26 September 2008

happiness is:
having your beloved home after a (very long) week.
seeing all of the pretty pictures he took while he was away.
actually wanting to cook again.

now if i could only get past these allergies...

22 September 2008

where does it go?
the muse i mean, the spark and fire that leaves the mind ablaze with words and thoughts and feelings that simply must take form, be embodied on a page, that little bit of something or other that allows you to put down and encase in black and white the passing nothings moving between the ears and eyes and causing an ache in the heart and soul, what socrates decided was from the gods...

my thoughts sound like so many dry leaves scraping across the ground, feel like empty husks...



*hmph*



do you need any more proof that i am young?

but it doesn't make the ache go away

21 September 2008

the sounds coming through the open window have taken on an evening/night time quality - a little quieter, but cleaner and clearer than sounds you hear during the day. thick looking clouds are quickly swallowing up the last bits of daylight still left in the sky. it's getting chilly.
and i'm by myself.

my bh left this morning for a week long field trip out on the furthest island in the gulf. you'd think that after spending the greater part of a year separated, six days would be simple. heh, not so much. the man comprises a large extent of my whole world, six hours apart from him is a long time. and i've been spoiled for the last few months, with the class schedule we have we're always together. which is lovely - who wouldn't want to spend all of their time with their best friend? i've been not-looking-forward to today for weeks.

*megh*

in other news, i'm feeling a bit less like one of these poor fellows. last week was pretty mis...er... intense. three assignments due, none of them something to be sneezed at. they were all handed in to their respective assigners without too much ado. it's nine days until the next one is due, so i suppose it's a good thing i can't shake the feeling that there is something i'm supposed to be working on or paying attention to. but it is rather distracting when you're trying to relax (ie read something fun) or forget that you have only yourself to cook for for the rest of the week...

the streetlights have come on, reflecting orange-yellow off the building across the carpark and casting grainy shadows on my one white wall. the twilight sky peers though breaks in the clouds, nearly seven and it's still a bit light out. is good - the winter's been long in leaving. daylight savings kicks in next week and i want all the extra light i can get before it starts getting dark in the mornings again. i guess i'll make myself some supper after the russians are done - it's really quite awkward weaving around a very small kitchen between two people speaking very animatedly in another language pointedly ignoring you...

09 September 2008

update: my brother is home and doing well. praise God.

thank you all who were praying for him. i know that it was thanks to all of the prayers and sacrifices being offered for him that he was able to return home so soon.

### [PARTS OF THE EXERCISE]
[1] Repeat the blog entries above between "21 September 2008" and "it's getting chilly.", inclusive.
[2] In the blog entries above, where did the week-long field trip take place?
[3] Take the blog entries above further, picking up after their final sentence.
The lines that follow are separate material, unrelated to the blog entries above.

### [LISTED ENTRIES]
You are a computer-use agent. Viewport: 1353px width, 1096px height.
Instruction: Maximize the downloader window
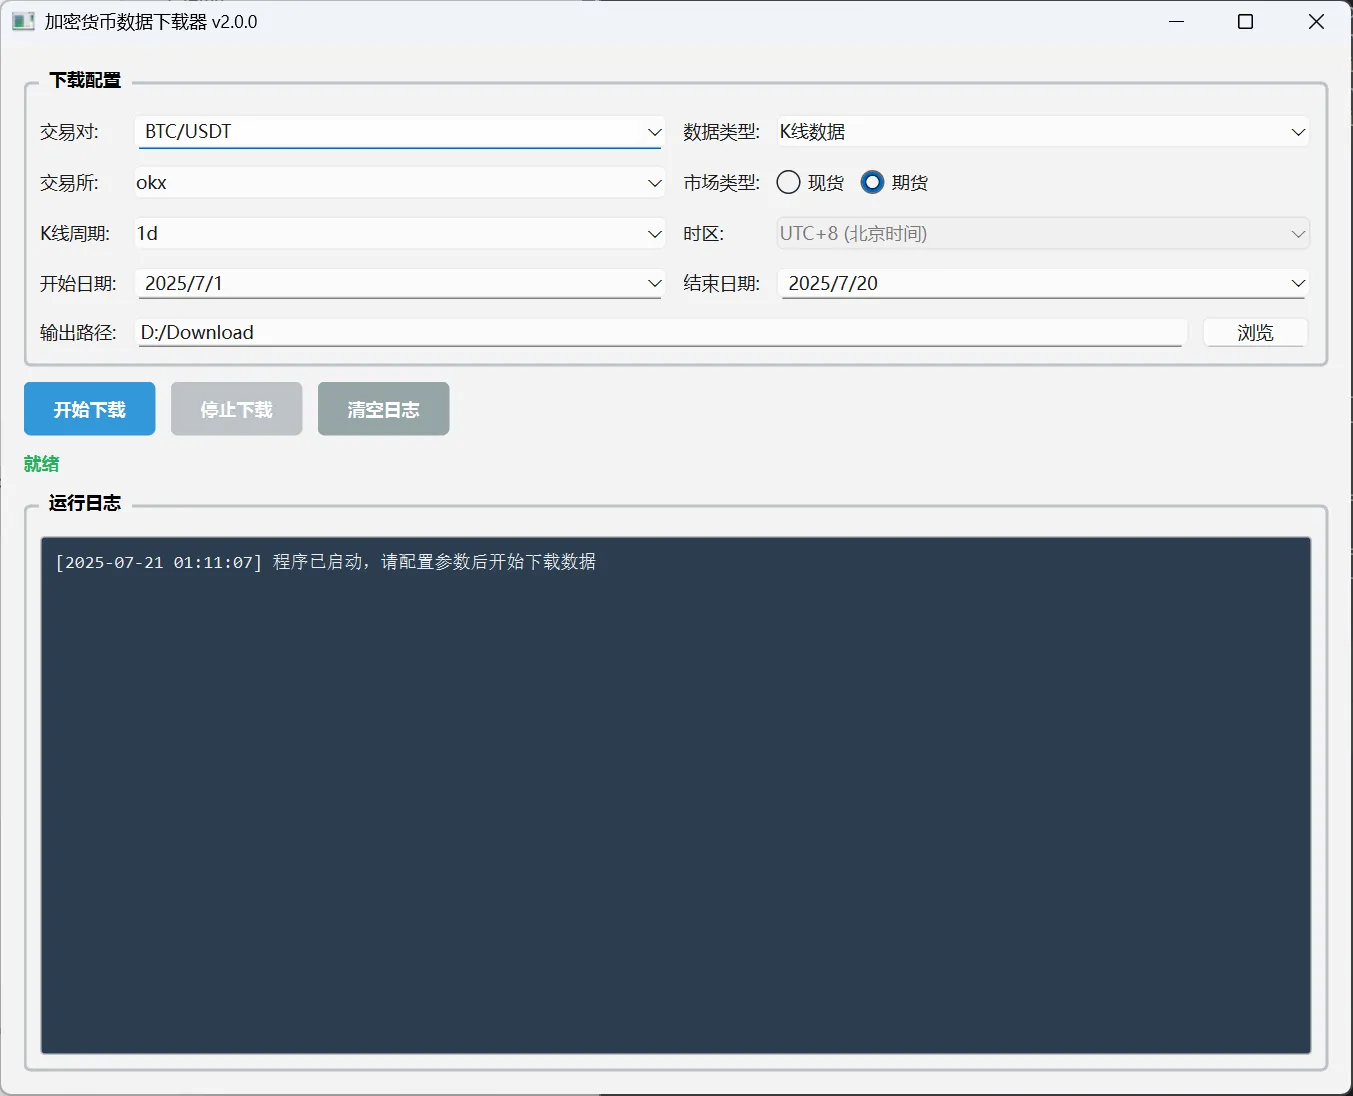pyautogui.click(x=1245, y=22)
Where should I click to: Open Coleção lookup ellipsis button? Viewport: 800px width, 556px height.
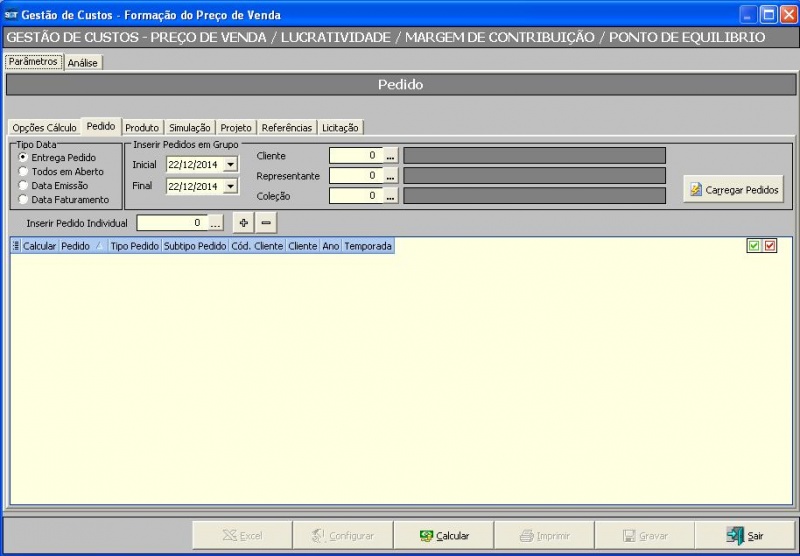pyautogui.click(x=391, y=196)
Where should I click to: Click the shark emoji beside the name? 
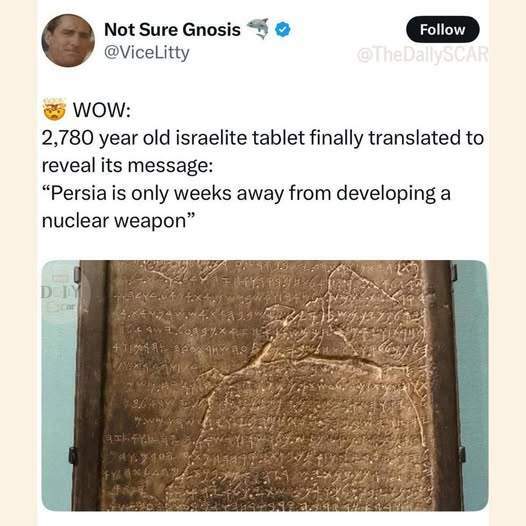coord(258,28)
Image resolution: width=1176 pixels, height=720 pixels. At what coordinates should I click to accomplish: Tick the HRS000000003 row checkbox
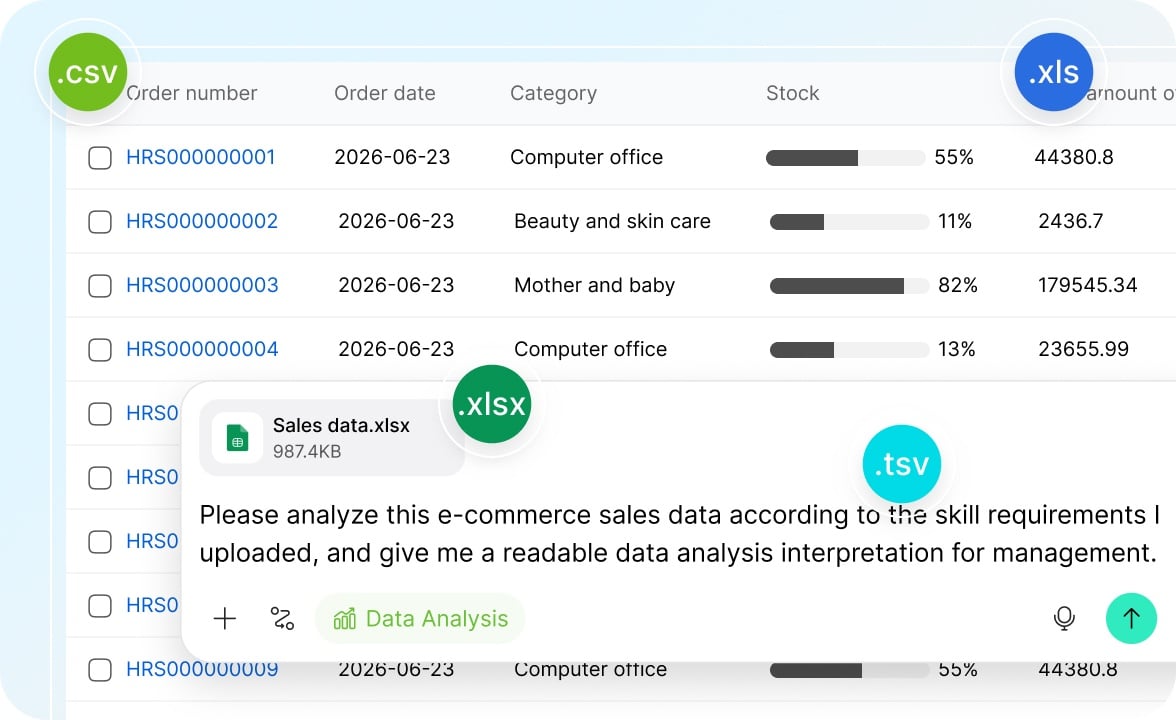pos(100,286)
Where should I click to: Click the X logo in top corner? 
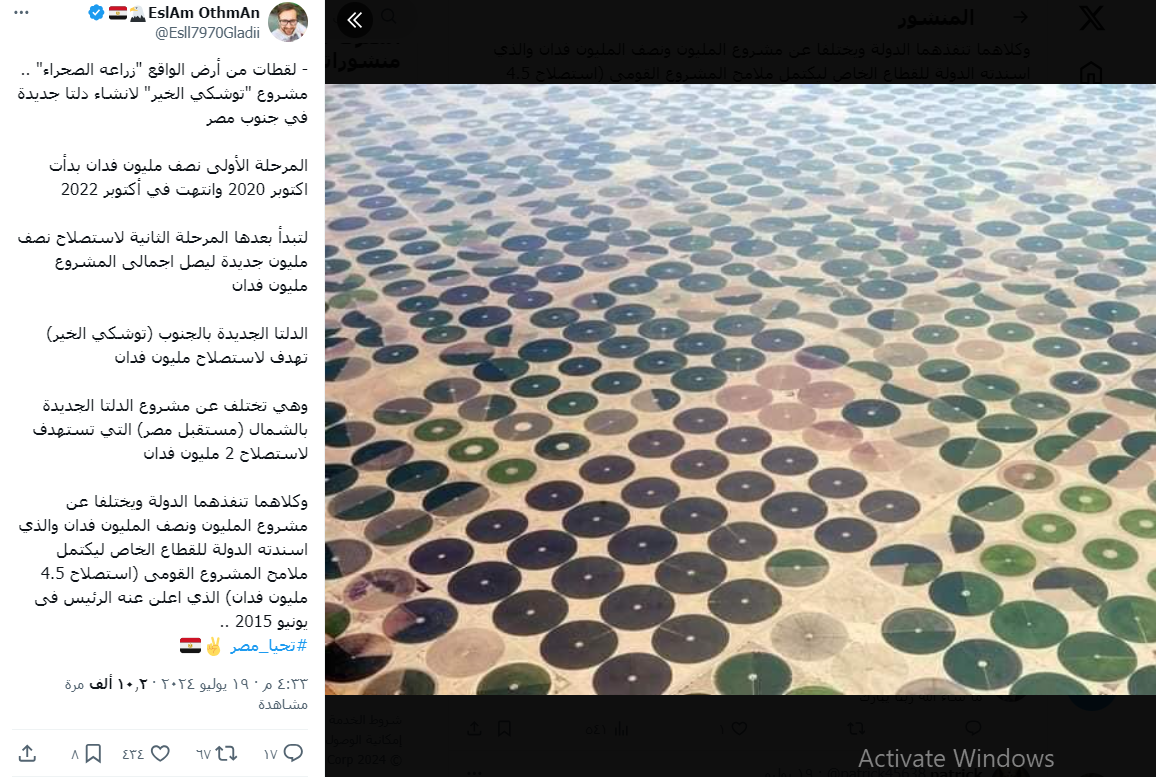point(1092,18)
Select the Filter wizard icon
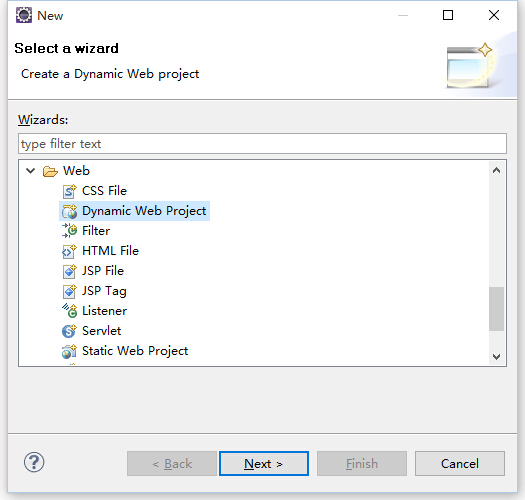This screenshot has width=525, height=500. pos(69,231)
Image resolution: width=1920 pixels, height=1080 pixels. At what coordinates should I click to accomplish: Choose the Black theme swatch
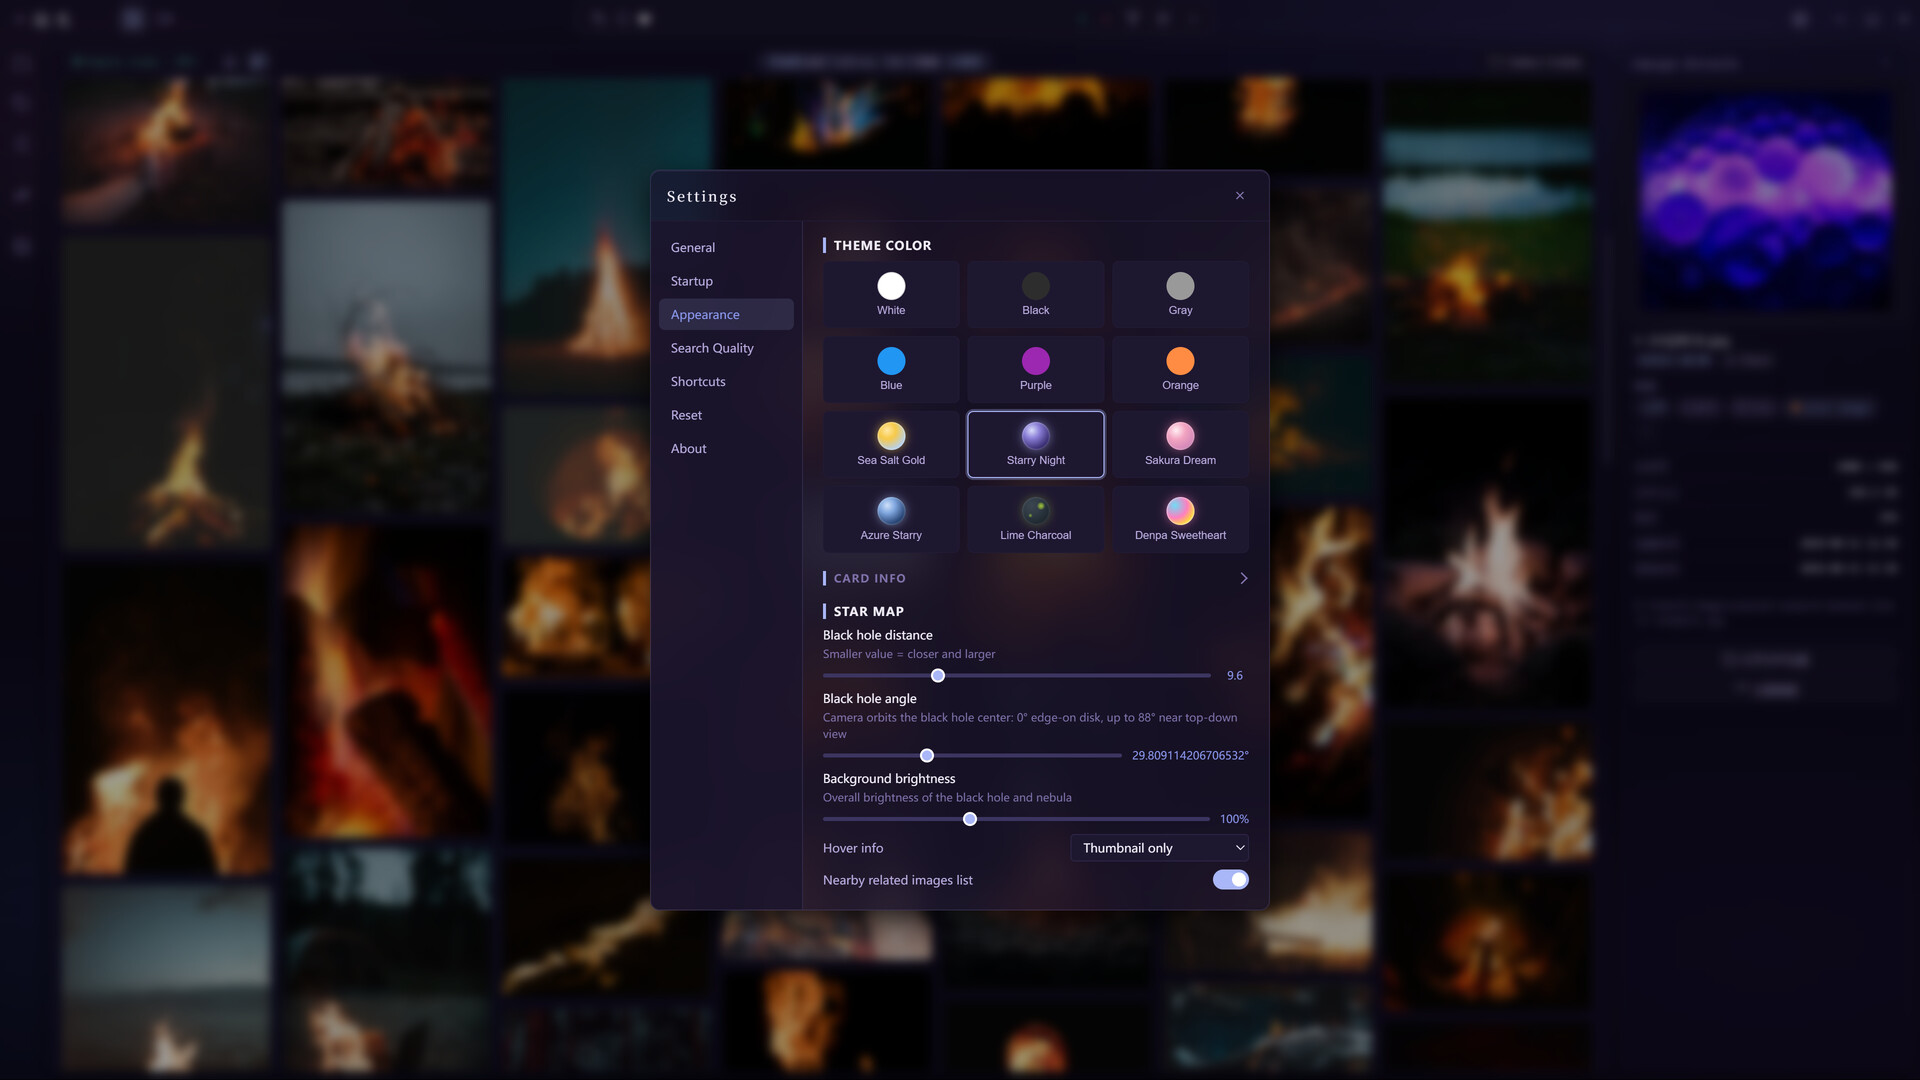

### [ANSWERS TO EACH TASK]
[1]
21 September 2008

the sounds coming through the open window have taken on an evening/night time quality - a little quieter, but cleaner and clearer than sounds you hear during the day. thick looking clouds are quickly swallowing up the last bits of daylight still left in the sky. it's getting chilly.

[2] Out on the furthest island in the gulf.

[3]
04 September 2008

please pray for my brother. he is in the hospital right now in stable but serious condition after loosing about 40% of his blood because of complications after surgery.

03 September 2008

i'm frustrated.

i finished the last book in the house this morning (well, my last book any ways; there are lots of random books left around the building in stacks, but most of them look to the be the sort i wouldn't read no matter how desperate i was). this leaves me with nothing to do but work on my paper. which i have been, slowly painfully. i don't understand why ideas and words seem so eager to run out of my head and onto the screen in neat rows when i'm looking at this screen, but immediately freeze when i open up a word screen. i wonder if i could trick myself into writing by putting it all here first... perhaps i should spare you all the boredom.
of course there are always blogs to read, but you can only check so many with the dribble of an internet connection we have at the moment before conscience catches up and scolds you back to doing what you/i am supposed to be doing.

i'm having a hard time synthesizing all of the material i've read for this paper - 15 odd journal articles. i have a general idea of what they say and arguments and what i want to take from them and vaguely what i want to do with it. but working out how all of it goes together in my paper is causing hang-up in my poor over/under caffeinated brain.

and it's a beautiful day outside; it seems that it's always a beautiful day when i most need to just stay put and not think about it.

so very frustrating...
while doing some blog wandering (i've just discovered that authors have blogs too...and they unlike me post lots. i wonder what it would be like to be that verbally prolific? hmmm...)

oh yes, blog wandering, i found this gentleman who in turn lead me to this interesting article. and i thought we were the only ones for whom abortion was the be-all and end-all issue come election time.
guess i was wrong.


what does that say about our country?